### QUOTED PASSAGE ###
Adaptations to climate change may be categorized as either "autonomous" adaptations-where biota and ecosystems respond and change of their own accord-or "planned" or "conscious" adaptations, undertaken by humans. The primary option for conscious adaptation measures in respect to near-natural ecosystems is land-use management. This includes modification of land clearing, forestry practices, fire management, rangeland animal stocking rates, pest animal management, control of herbaceous and woody weeds, development of corridors for species migration, resting and rehabilitating degraded areas, and the consideration of climate change in management plans for urban, coastal, catchment, and other zones. Implementation of riparian (riverside) management practices and selective planting of upslope source areas would mitigate many of the adverse impacts of land development and hydrological changes on water quality and habitat values of streams, rivers, and ultimately lake and estuarine habitats. Active manipulation of species generally will not be feasible in the region's extensive, lightly managed, natural ecosystems, though in some circumstances-such as for endangered or commercially important species-relocation to new and more suitable habitats may be desirable and feasible.
Continued research on natural ecosystems also is a necessary, integral part of adaptation responses. In many instances, our knowledge is insufficient to provide the guidance sought by managers and policymakers. Routine climatic, environmental, and ecological monitoring and prediction also are necessary.
In summary, it must be concluded that some of the region's species and ecosystems are rather vulnerable to climate change because of the likely continued increase of greenhouse gases; the likely rate of climate change; the fundamental nature of likely changes to biota and ecosystems; the large proportion of Australasia affected; the ecological isolation and fragmentation of ecosystems of the region; existing environmental stresses; and the limited available options for conscious adaptation.
### EXTRACTED ENTRIES ###
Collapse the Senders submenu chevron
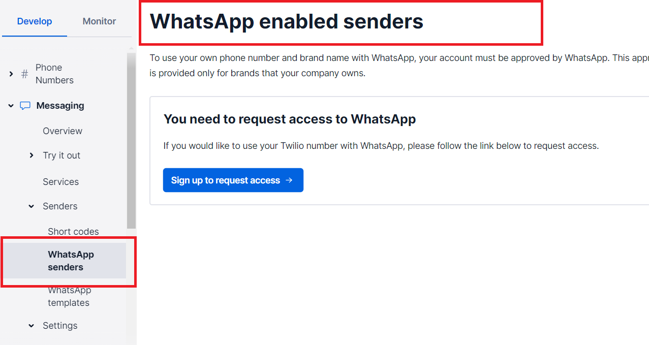The height and width of the screenshot is (345, 649). pos(32,206)
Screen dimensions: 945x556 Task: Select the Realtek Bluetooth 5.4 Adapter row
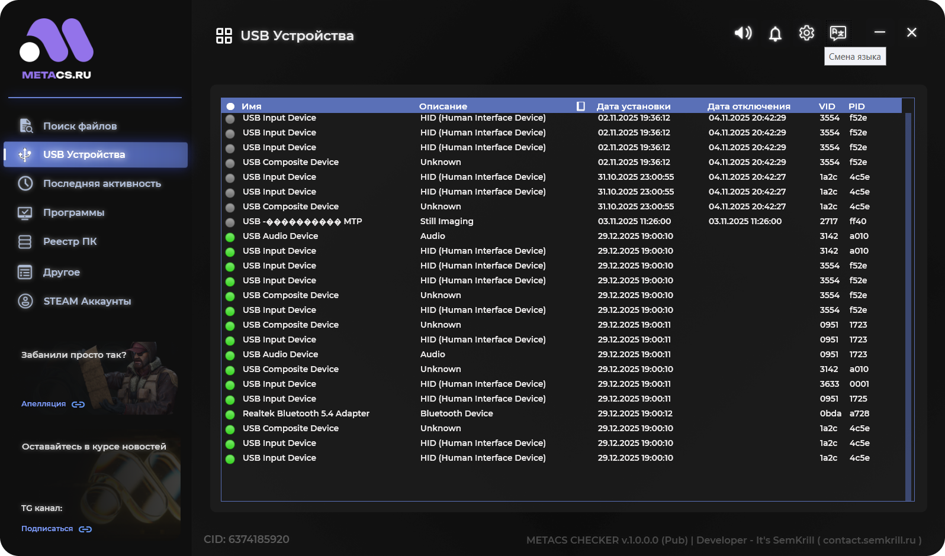[306, 413]
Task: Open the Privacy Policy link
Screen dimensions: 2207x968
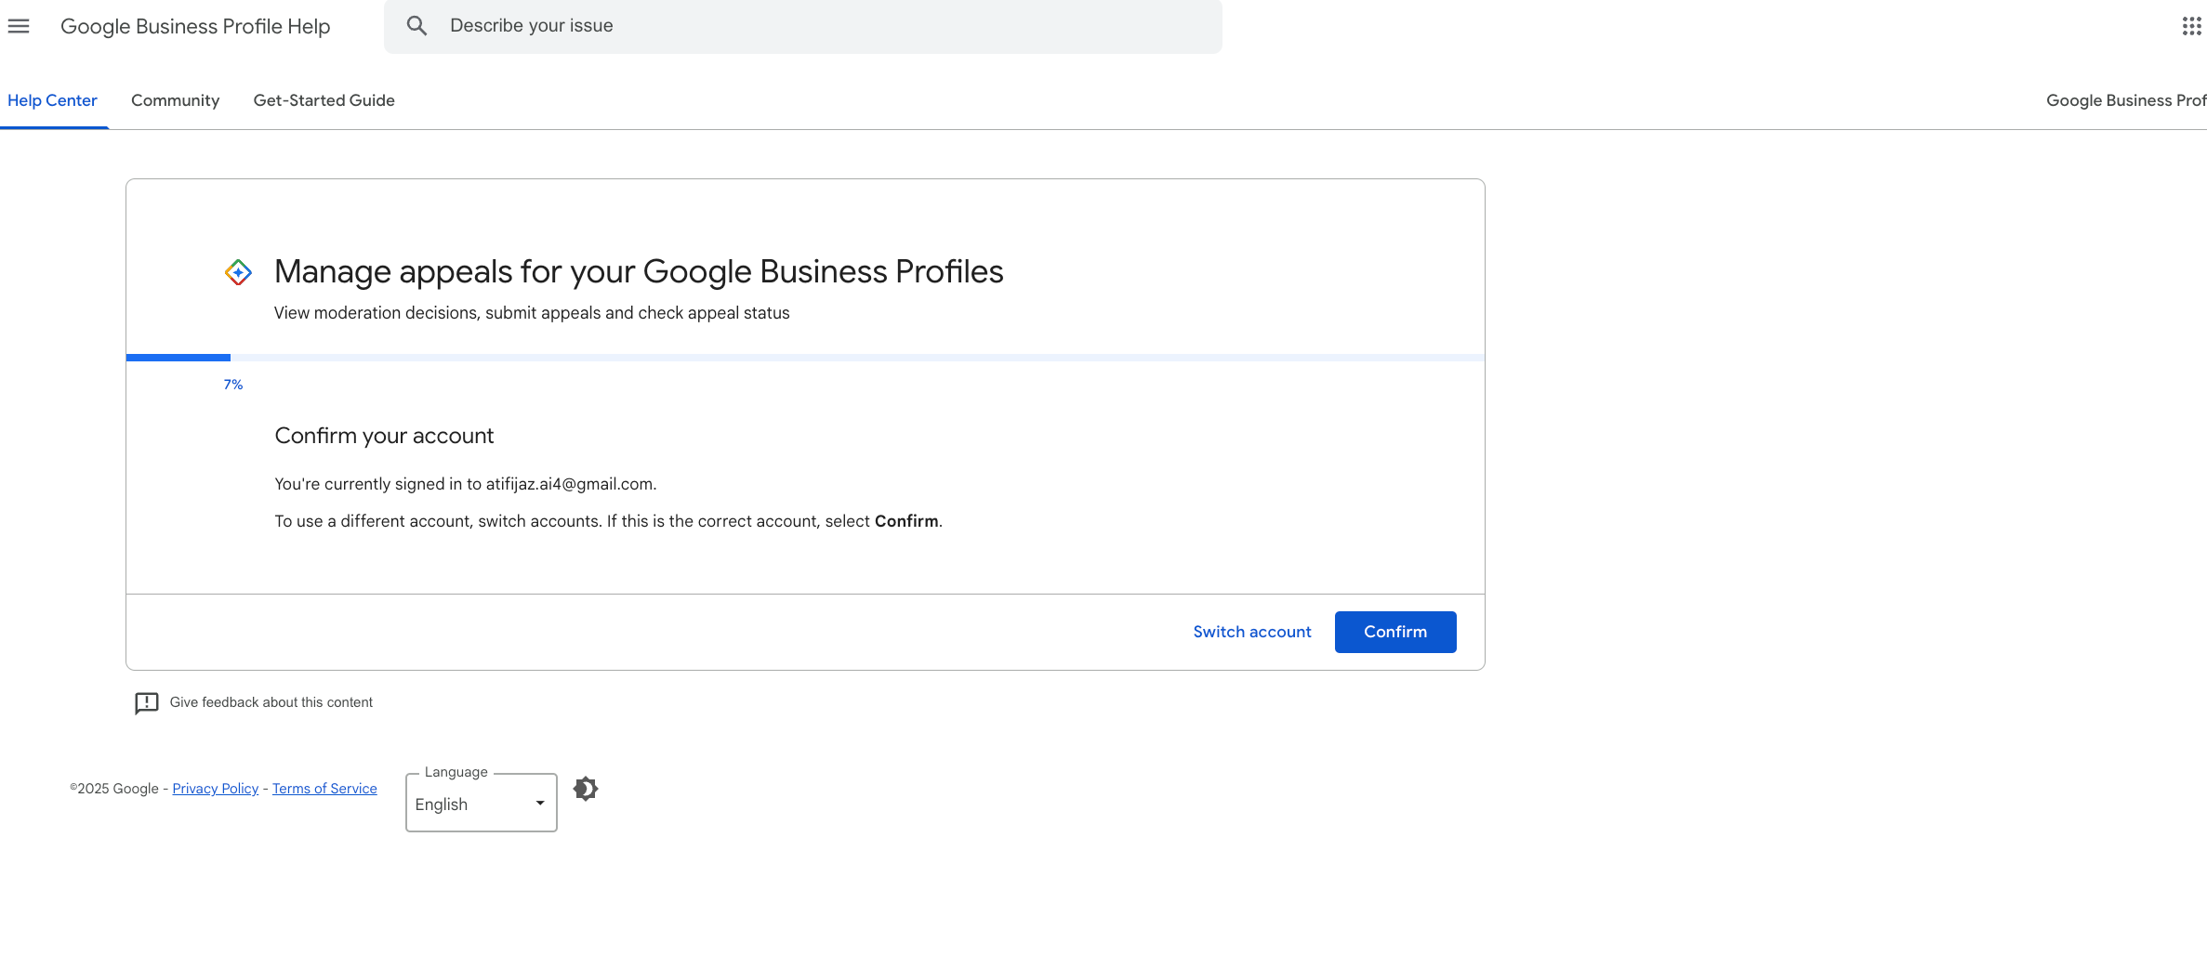Action: [x=216, y=789]
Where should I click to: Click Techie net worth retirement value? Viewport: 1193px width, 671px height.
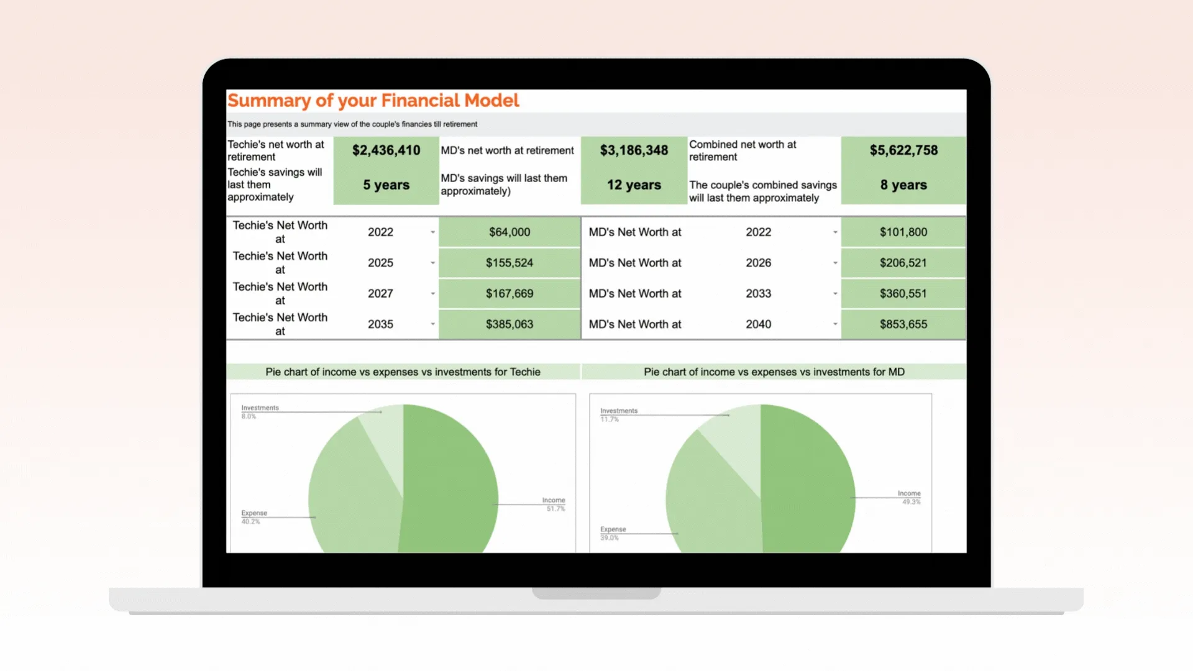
###
**WHAT THIS EXERCISE ASKS**.
a – Translate this sentence from the passage on climate change adaptation into Spanish: "Routine climatic, environmental, and ecological monitoring and prediction also are necessary."
b – Quote the passage on climate change adaptation, starting at "Continued research on" and ending at "for conscious adaptation.".
c – In two sentences, summarize the passage on climate change adaptation.

**OUTPUTS BY TASK**.
a – También son necesarios el monitoreo y la predicción climáticos, ambientales y ecológicos de rutina.

b –
Continued research on natural ecosystems also is a necessary, integral part of adaptation responses. In many instances, our knowledge is insufficient to provide the guidance sought by managers and policymakers. Routine climatic, environmental, and ecological monitoring and prediction also are necessary.
In summary, it must be concluded that some of the region's species and ecosystems are rather vulnerable to climate change because of the likely continued increase of greenhouse gases; the likely rate of climate change; the fundamental nature of likely changes to biota and ecosystems; the large proportion of Australasia affected; the ecological isolation and fragmentation of ecosystems of the region; existing environmental stresses; and the limited available options for conscious adaptation.

c – Conscious adaptation for the region's near-natural ecosystems relies mainly on land-use management, such as changes to land clearing, forestry, fire management and weed control, and it also requires continued research and routine monitoring and prediction. Some of the region's species and ecosystems are rather vulnerable to climate change, partly because of the likely rise in greenhouse gases, the likely rate of change, the isolation and fragmentation of ecosystems, existing environmental stresses and the limited options for conscious adaptation.